━━━ 提示された文章

このあとがまたすごい。聞いた話で正確かどうかわからないが。

「メトロに売った2億円(?)を自分の大学に寄付して、自分の名のついた数学の講座を開いた」という。メトロポリタン美術館にも自分の名を残し、大学に自分の名を冠した講座を残す。数学界での業績は言うに及ばず、すごい人である。

 話をもう少しつづけよう。その後数年経って、氏をよく知るアメリカ人の業者(誰も彼をめんどうみる人がいないので、自分が時々氏を訪ねているという)に氏の現況をたずねた。「入院していてとても悪い」という。病院名(Jewish Hospital)と住所を教えてもらって、にお見舞いの手紙を書いた。ちょうどその頃私がパキスタンに行ったとき、大きなレリーフを見せられた。そして説明されたのが、「このレリーフはDr.Eilembergが買って自分で持ち出そうとしてカブールで没収されたもの。それがまたマーケットにもどってきた」という。写真を撮っていたのでその写真を添えて氏にお見舞いの手紙を書いたが、はたして読んでくださっただろうか。

 その後また前述のアメリカ人の業者に会ったとき聞いた話。「植物人間」になったと。親族が一人もいないので生命維持のパイプを外す同意が得られない。そのままの状態が2年も続いているという。

━━━━━━

• _取り組む課題_
1 - 上の文章の「話をもう少しつづけよう。その」から「態が2年も続いているという。」までの部分を、「アメリカ人の業者」を「アメリカ人の商人」に置き換えて書き直してください。
2 - 上の文章によると、氏が入院していた病院の名前は何ですか。

━━━ 記録データ

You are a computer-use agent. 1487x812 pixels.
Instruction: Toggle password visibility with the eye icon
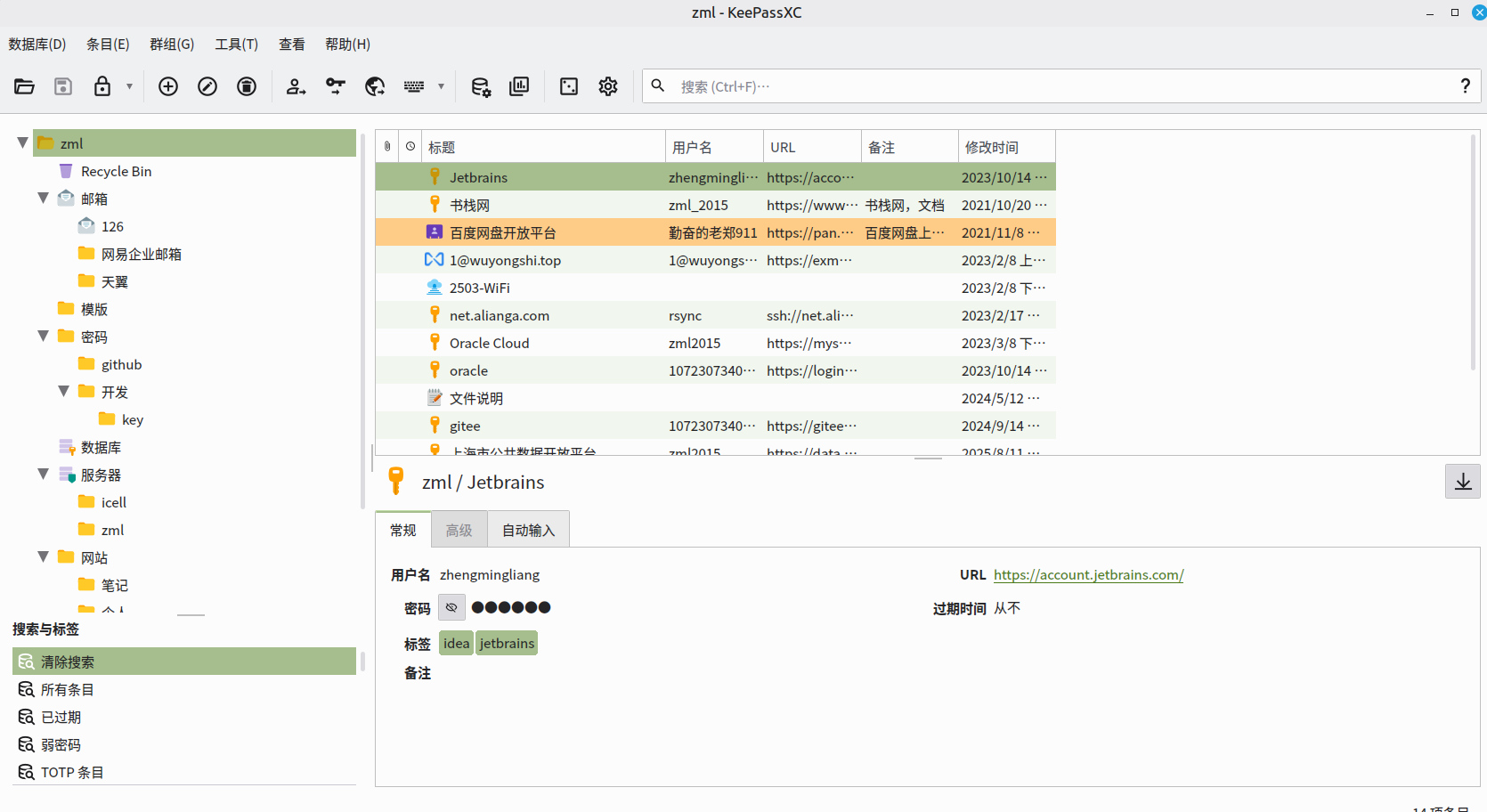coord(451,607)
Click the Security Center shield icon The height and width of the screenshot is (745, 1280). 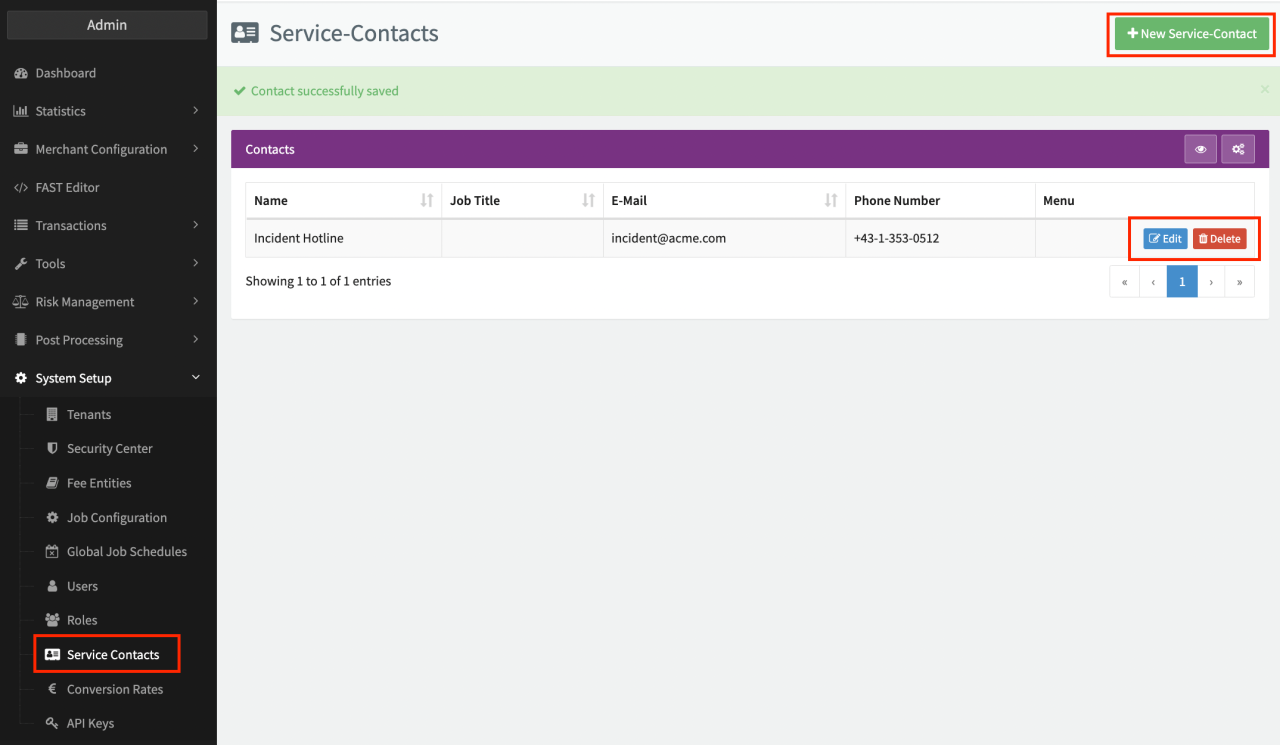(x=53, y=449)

━━━━━━

• _各課題の解答_
1 -
話をもう少しつづけよう。その後数年経って、氏をよく知るアメリカ人の商人(誰も彼をめんどうみる人がいないので、自分が時々氏を訪ねているという)に氏の現況をたずねた。「入院していてとても悪い」という。病院名(Jewish Hospital)と住所を教えてもらって、にお見舞いの手紙を書いた。ちょうどその頃私がパキスタンに行ったとき、大きなレリーフを見せられた。そして説明されたのが、「このレリーフはDr.Eilembergが買って自分で持ち出そうとしてカブールで没収されたもの。それがまたマーケットにもどってきた」という。写真を撮っていたのでその写真を添えて氏にお見舞いの手紙を書いたが、はたして読んでくださっただろうか。

 その後また前述のアメリカ人の商人に会ったとき聞いた話。「植物人間」になったと。親族が一人もいないので生命維持のパイプを外す同意が得られない。そのままの状態が2年も続いているという。

2 - 病院名はJewish Hospitalです。